相羽英男と同じ高校に通う男子で、浪漫倶楽部の第37代目の部長。つまり英男の先代の部長にあたる。「童貞を守らなければならない」という浪漫倶楽部の掟を破ったため、除名された。だが、その後もごく普通に顔を出し続けており、実質的には部員と何ら変わるところはない。アナルに執着するフェティシストであり、相手の性別を選ばないので、行動をともにすることが多い八津達也に非常に警戒されている。

中年男性 (ちゅうねんだんせい)

早華胡桃の家に出入りしている、正体不明の中年男性。羽振りが良く、相羽英男と胡桃を寿司屋に連れて行って奢ったこともある。英男からは胡桃と男女の関係にあるのではないかと疑念を抱かれており、激しく嫉妬されている。

集団・組織

浪漫倶楽部 (ろまんくらぶ)

相羽英男が部長を務めている、高校のオカルト研究会。
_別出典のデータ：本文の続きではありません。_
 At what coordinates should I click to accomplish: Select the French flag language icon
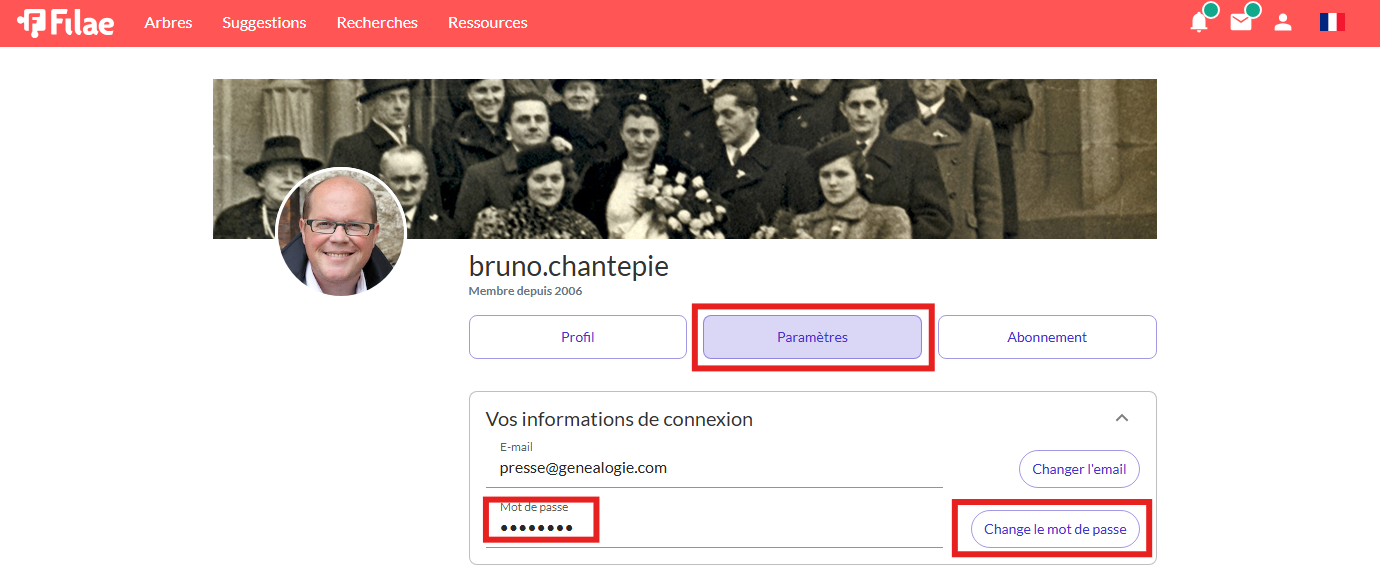pos(1331,22)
本来はオカルトスポット巡りや、ツチノコ探しなどをする好事家の集団のはずだが、実質的にはただの仲良しグループとしての面が強い。浪漫倶楽部に所属するための掟として「童貞を守らなければならない」というものがある。OBが非常に強い力を持っており、掟に従って童貞を守り抜いたまま浪漫倶楽部の部員として卒業した者は、卒業後にOBたちから強力な後援を受けることができる。

その他キーワード

波の華 (なみのはな)

海辺において、岩場に砕け散った波が白い泡となって、花のように舞い飛ぶさまを例えていう言葉。一種の自然現象であるが、真冬の北国でしか見ることができない。早華胡桃は相羽英男に、いつか波の華を見に連れて行って欲しいと口にしているが、彼らの暮らしている場所からだと、波の華を見るためには最低でも数日間の旅程が必要となる。